Concerning the Supreme Pontiff (90.)

What is the Supreme Pontiff? “ He is Christ's Vicar upon earth, and the visible head of his church.

“ Christ instituted the church of the New Testament upon earth, not on the plan of an aristocratic or democratic government, but on the plan of a monarchical government, yet tempered by that which is best in an aristocracy, as was said No. 81.

“ But when Christ was about to withdraw his visible presence by his ascension into heaven, he constituted his Vicar the visible head of the church, he himself remaining the supreme,

essential and visible head. “Who is called Supreme Pontiff, and wherefore?

“ The Roman Pontiff, not only because he holds the highest honour and dignity in the church, but principally, because he has supreme and universal authority, power and jurisdiction over all bishops and the whole church.

#### SHORT TASK
In the text on the Supreme Pontiff, on what plan of government was the church of the New Testament instituted?

#### PROVIDED DATA
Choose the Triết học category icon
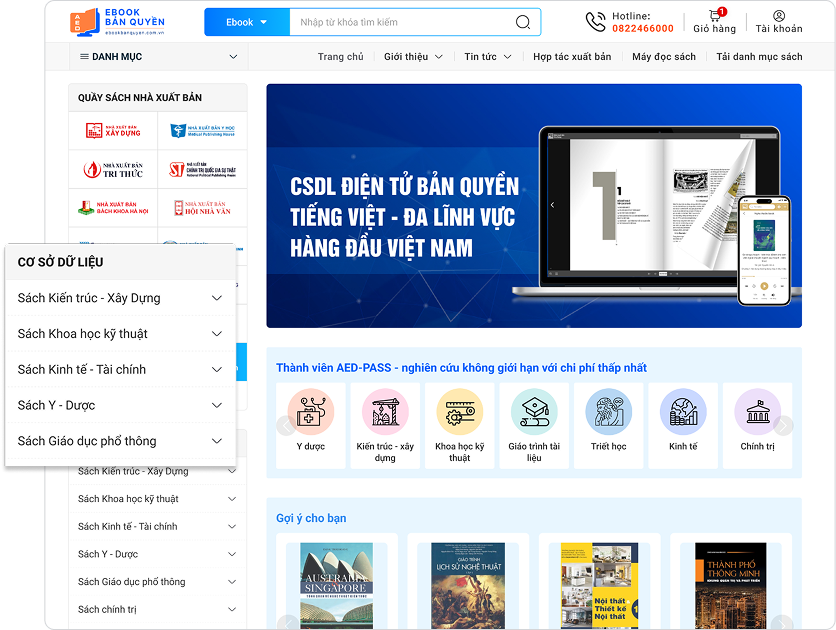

#### FINAL ANSWER
On the plan of a monarchical government, tempered by what is best in an aristocracy.